Data for analysis:
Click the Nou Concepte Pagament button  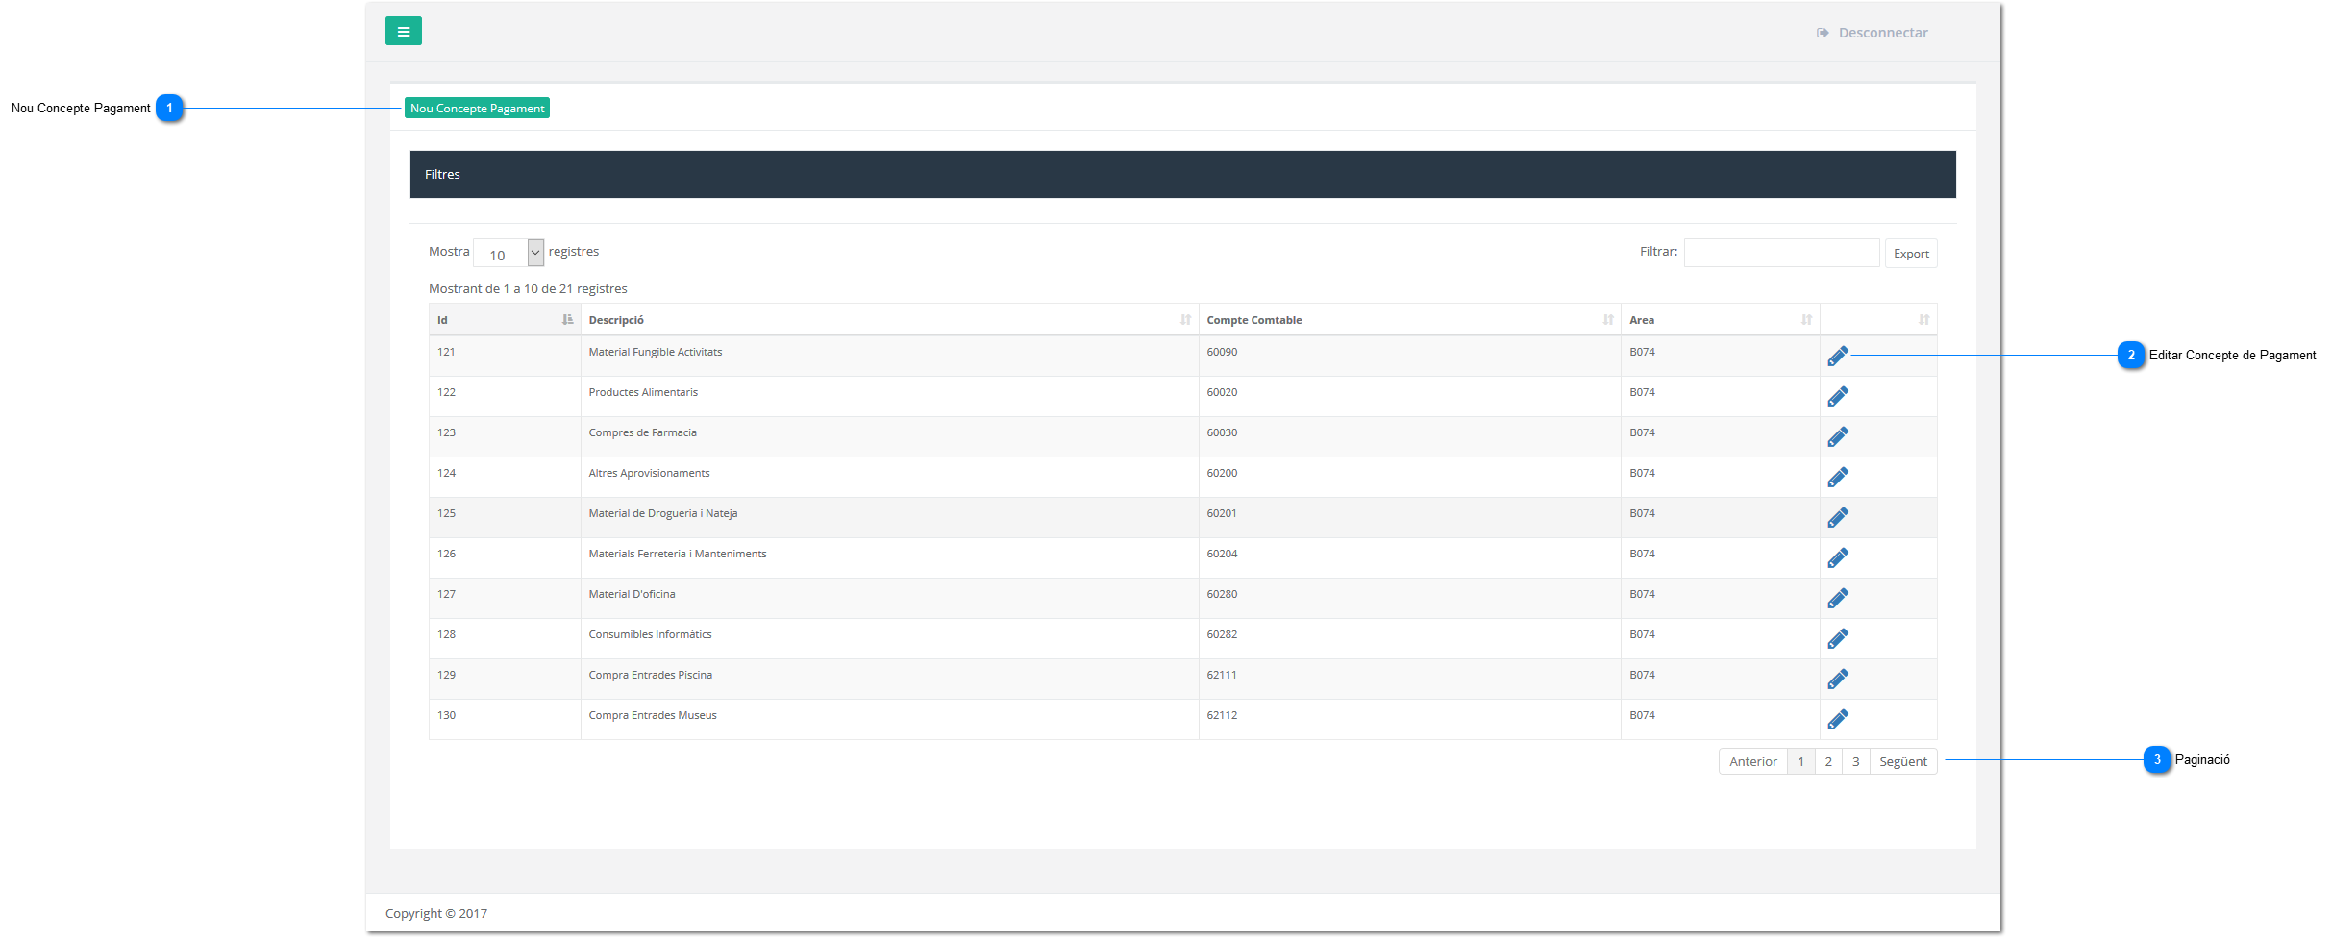pyautogui.click(x=477, y=109)
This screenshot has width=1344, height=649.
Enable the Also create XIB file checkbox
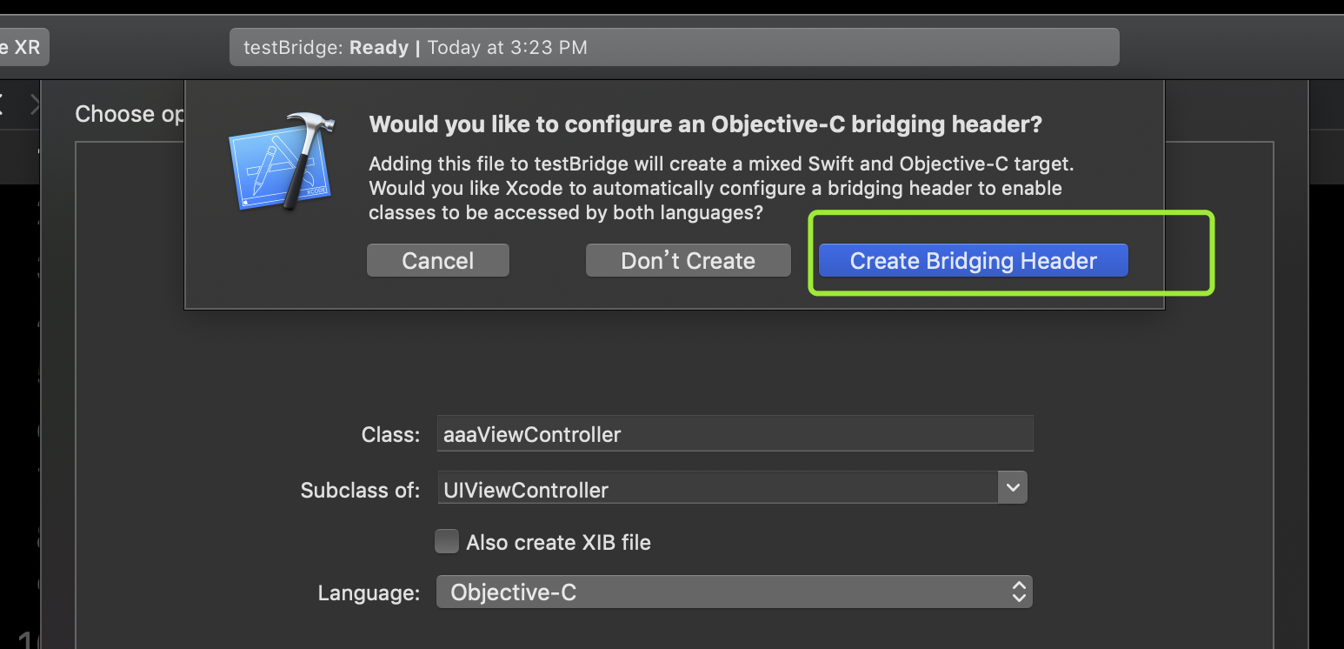coord(447,542)
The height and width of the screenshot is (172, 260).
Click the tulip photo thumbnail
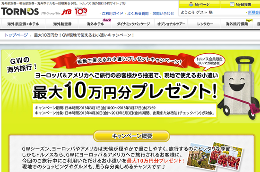tap(225, 156)
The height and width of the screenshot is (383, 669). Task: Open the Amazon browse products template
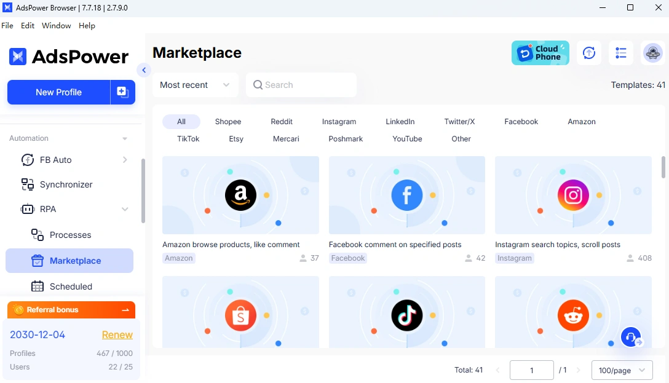[x=240, y=195]
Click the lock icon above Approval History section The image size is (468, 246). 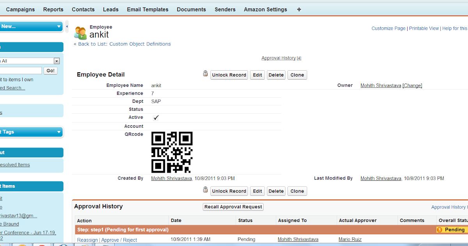206,189
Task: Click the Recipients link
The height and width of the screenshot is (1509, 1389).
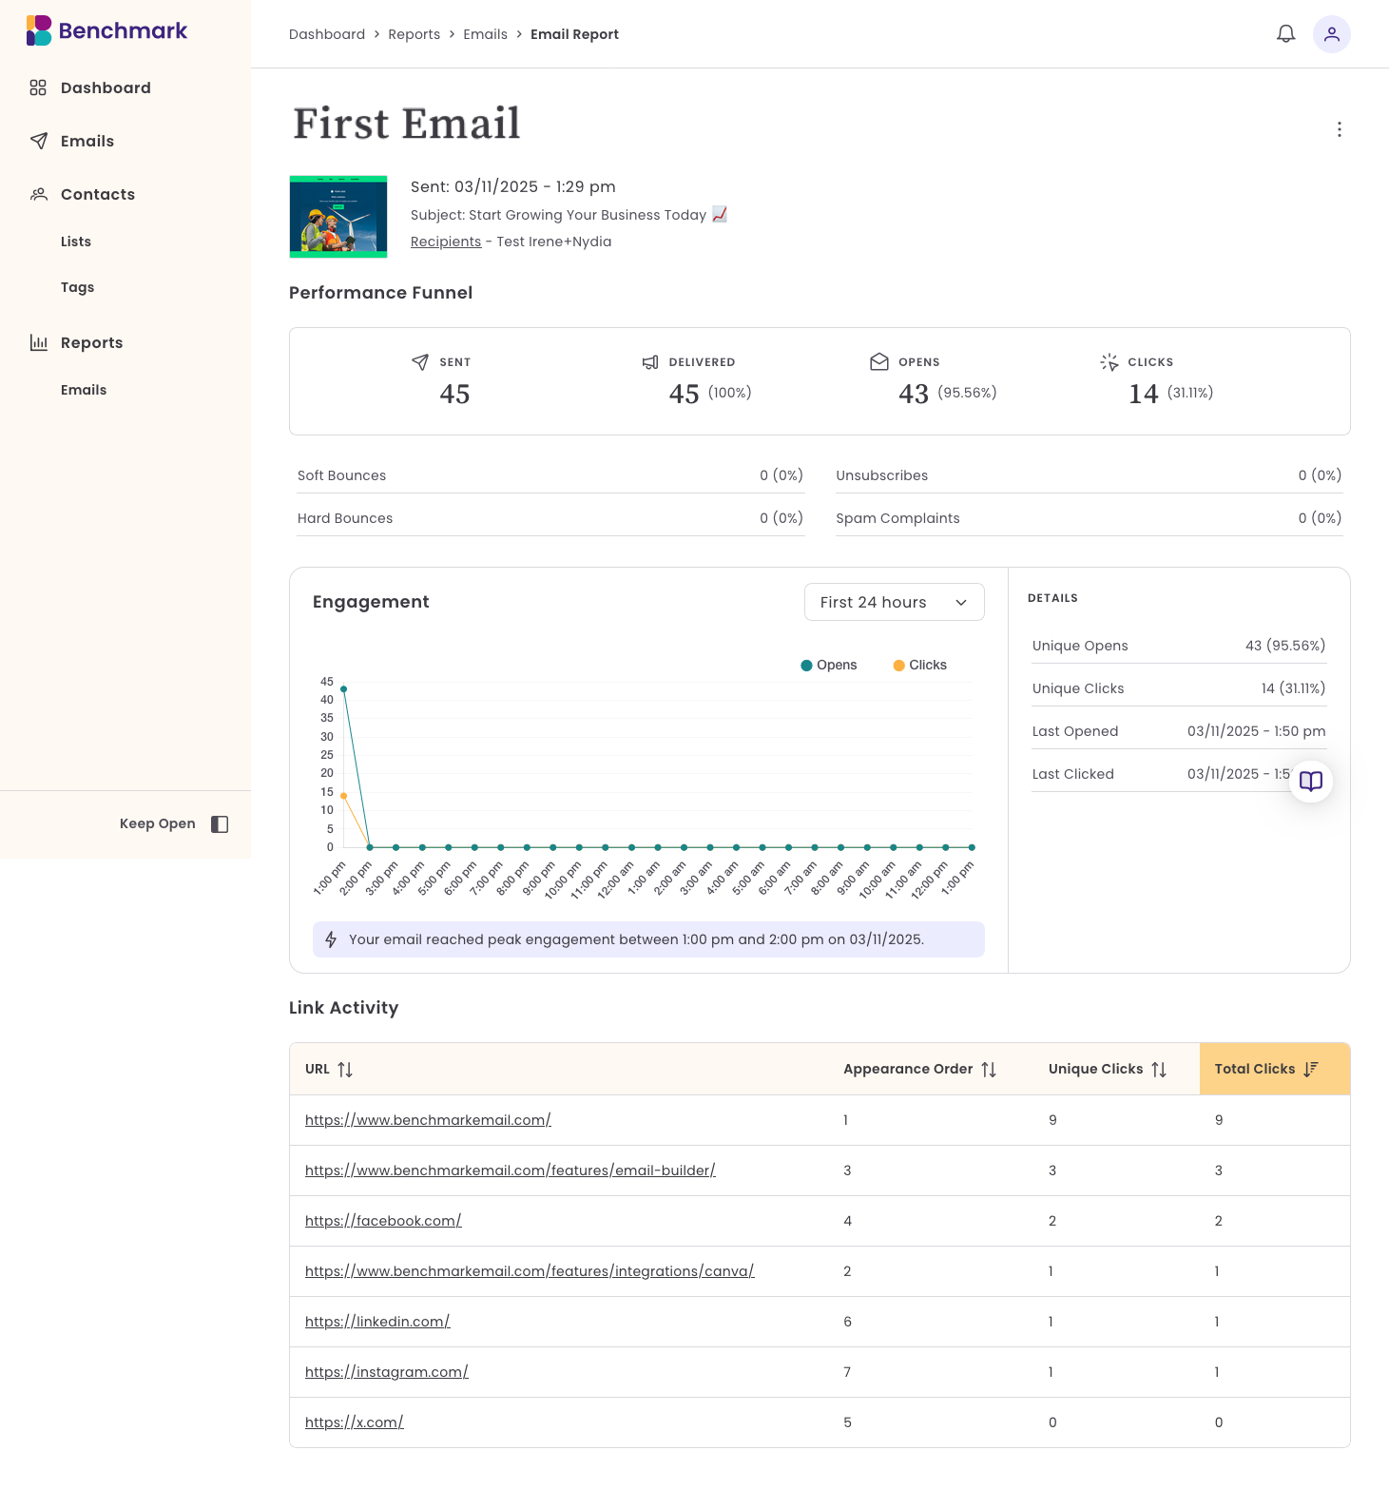Action: 445,242
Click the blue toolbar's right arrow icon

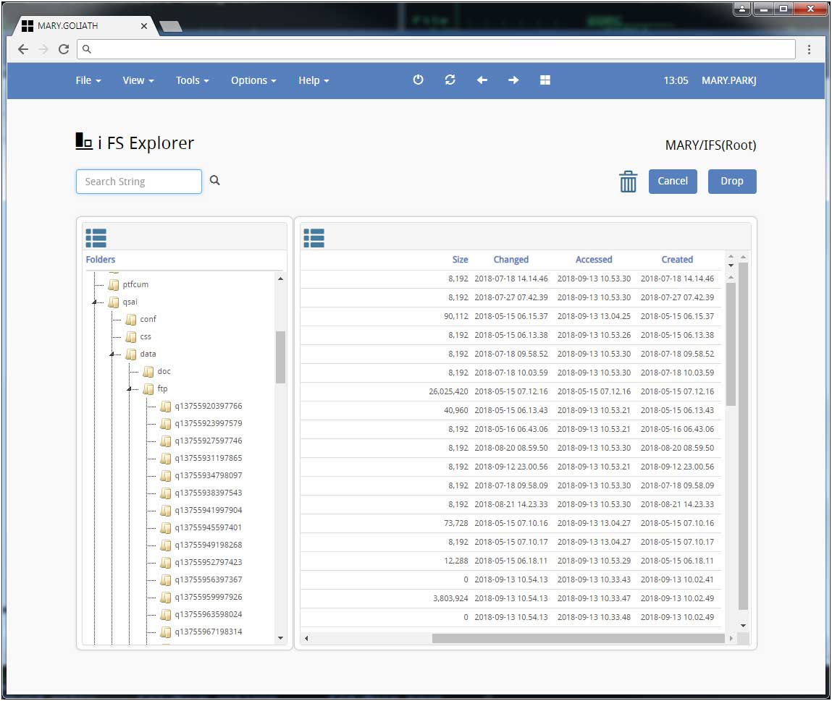click(513, 80)
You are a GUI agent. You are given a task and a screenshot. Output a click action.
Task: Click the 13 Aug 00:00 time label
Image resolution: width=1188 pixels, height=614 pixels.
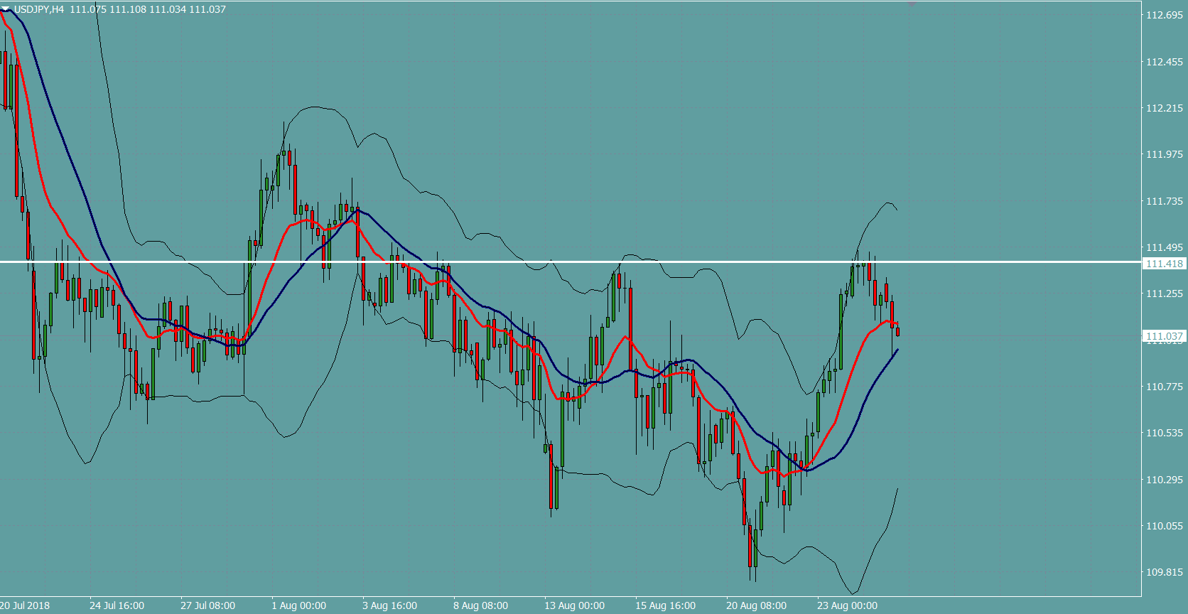(574, 605)
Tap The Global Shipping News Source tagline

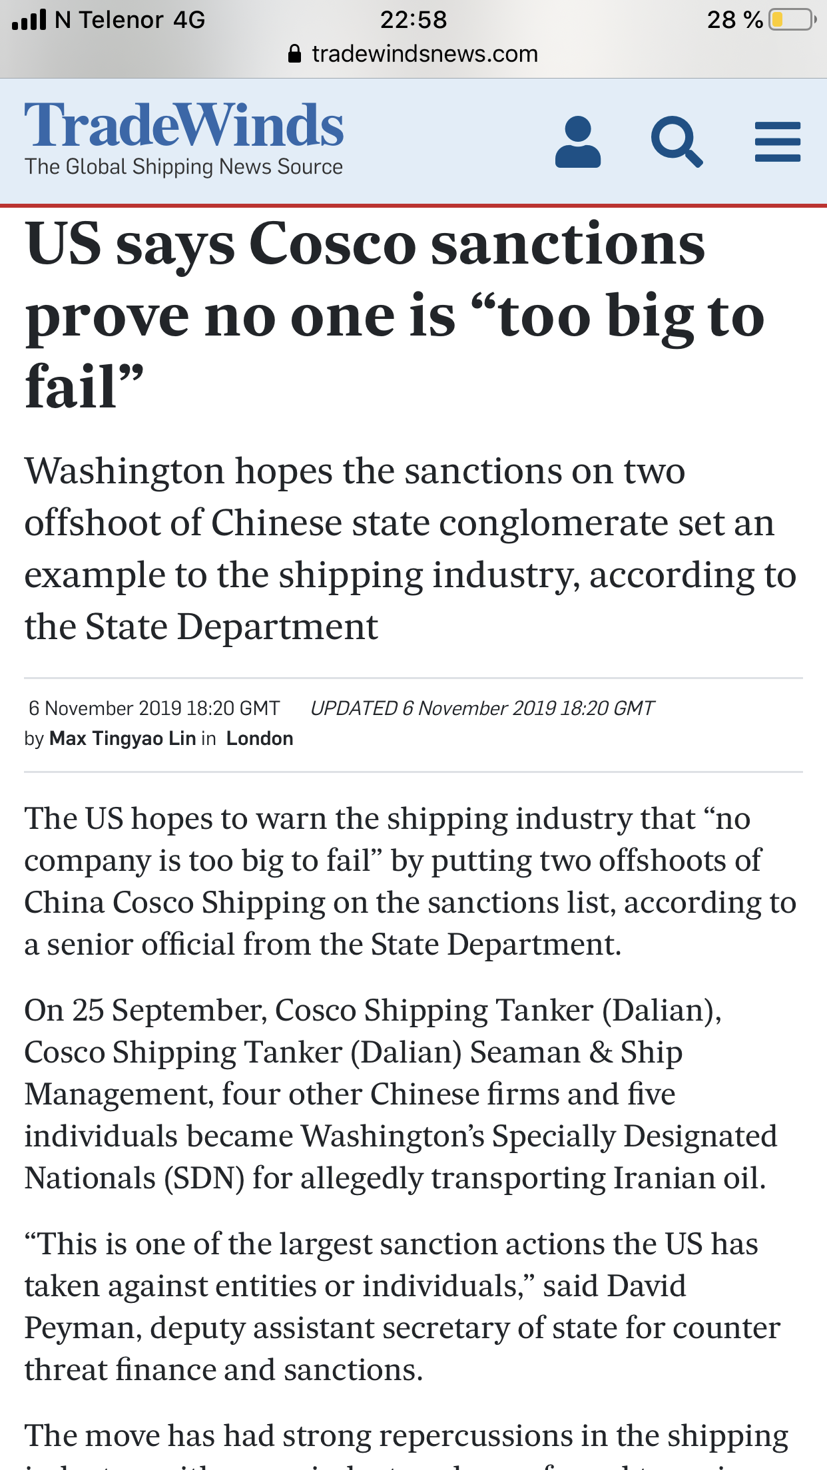184,166
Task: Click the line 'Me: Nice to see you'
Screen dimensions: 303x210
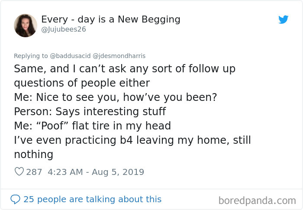Action: 115,97
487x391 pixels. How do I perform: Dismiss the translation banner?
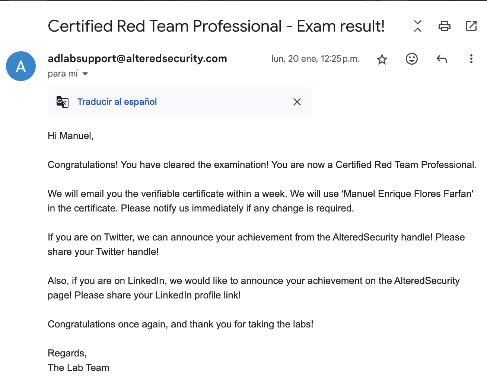(x=297, y=102)
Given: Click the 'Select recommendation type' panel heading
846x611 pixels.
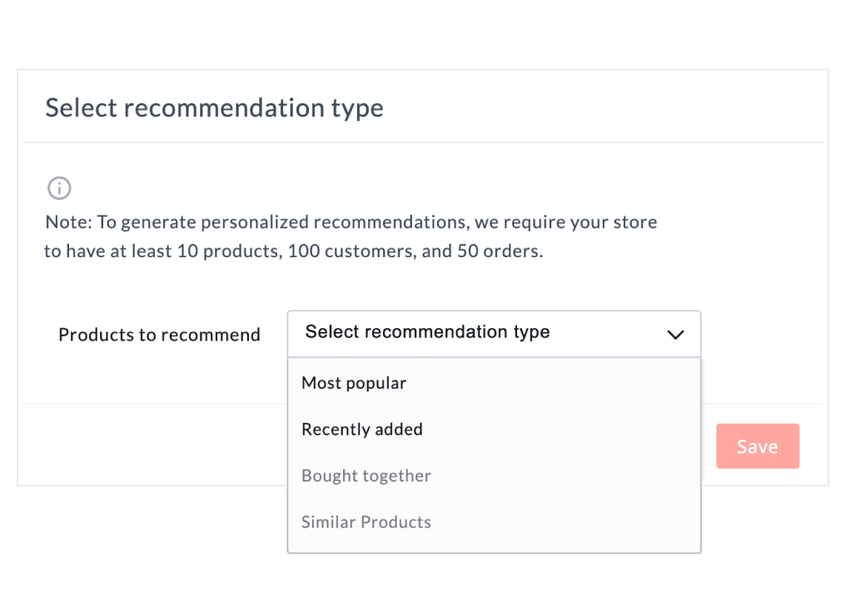Looking at the screenshot, I should [x=214, y=107].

Your task:
Your answer must be an exact copy of the lines from the line with "Image resolution: width=1188" to the final line of the data, both ends included, and no pictures.

Result:
Image resolution: width=1188 pixels, height=614 pixels.
(574, 605)
Tap The Global Shipping News Source tagline

184,166
Task: Click the line 'Me: Nice to see you'
Screen dimensions: 303x210
Action: 115,97
487x391 pixels. How do I perform: Dismiss the translation banner?
(x=297, y=102)
Given: Click the 'Select recommendation type' panel heading
846x611 pixels.
Looking at the screenshot, I should [x=214, y=107].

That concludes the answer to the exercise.